ComfyUI LoRA Training

Guide the user through dataset preparation, training configuration, and evaluation for character LoRAs.

When to Train vs Zero-Shot

Scenario	Recommendation
Need absolute consistency across many images	Train LoRA
Building a character series or ongoing project	Train LoRA
Quick one-off generation	Use zero-shot (InstantID/PuLID)
Limited references (1-5 images)	Use zero-shot
Testing concepts	Use zero-shot first, train if committing

Training Pipeline

1. DATASET PREP
   |-- Collect/generate 15-30 reference images
   |-- Preprocess (crop, resize, diversify styles)
   |-- Caption with trigger word + descriptions
   |
2. CONFIGURE TRAINING
   |-- Select training tool (Kohya/AI-Toolkit/FluxGym)
   |-- Set hyperparameters based on model type
   |-- Configure checkpointing
   |
3. TRAIN
   |-- Monitor loss curve
   |-- Save checkpoints every 250-500 steps
   |
4. EVALUATE
   |-- Test each checkpoint with identical prompts
   |-- Check identity accuracy, flexibility, overfitting
   |-- Select best checkpoint
   |
5. INTEGRATE
   |-- Copy to ComfyUI models/loras/
   |-- Update character profile with trigger word + strength
   |-- Test in full workflow (LoRA + identity method)

Dataset Preparation

Image Requirements

Aspect	Minimum	Optimal	Maximum
Count	10-15	20-30	50+
Resolution	512x512	1024x1024	-
Format	PNG/high JPEG	PNG	-

Content Diversity Checklist

Multiple angles (front, 3/4, profile, back)
Various expressions (neutral, smile, serious, laugh, etc.)
Different lighting conditions (studio, natural, dramatic)
Varied backgrounds (or transparent/solid)
Multiple outfits/contexts
Some close-ups, some medium shots
If from 3D renders: include style variations (see below)

Preprocessing 3D Renders

Problem: Training directly on 3D renders bakes in the "3D" aesthetic.
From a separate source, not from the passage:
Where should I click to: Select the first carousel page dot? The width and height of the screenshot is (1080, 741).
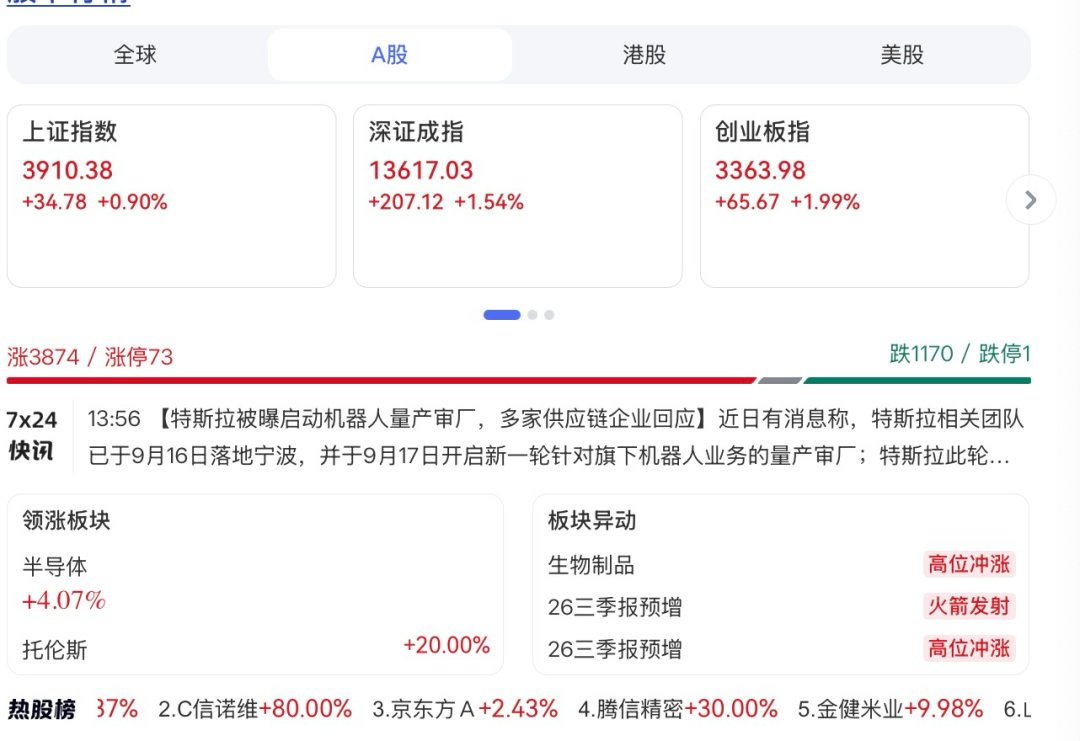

Solution: Generate style variations first:

Run each render through img2img with varied style prompts
Mix: 60% style variations, 40% original renders
This teaches identity, not style

Style prompts for variation:

"photorealistic portrait, dslr photo"
"oil painting portrait"
"digital illustration"
"pencil sketch"
"watercolor portrait"

Captioning Rules

Trigger word: ALWAYS use a unique token as first word.

Good: sage_character, ohwx_sage, sks_person
Bad: woman, redhead, character (too generic)

Caption structure:

{trigger}, {subject type}, {clothing}, {pose}, {setting}, {lighting}, {style}

DO NOT describe face features (let the model learn them):

Bad: "woman with green eyes, freckles, auburn hair, defined cheekbones"
Good: "sage_character, woman, indoor portrait, wearing blue sweater"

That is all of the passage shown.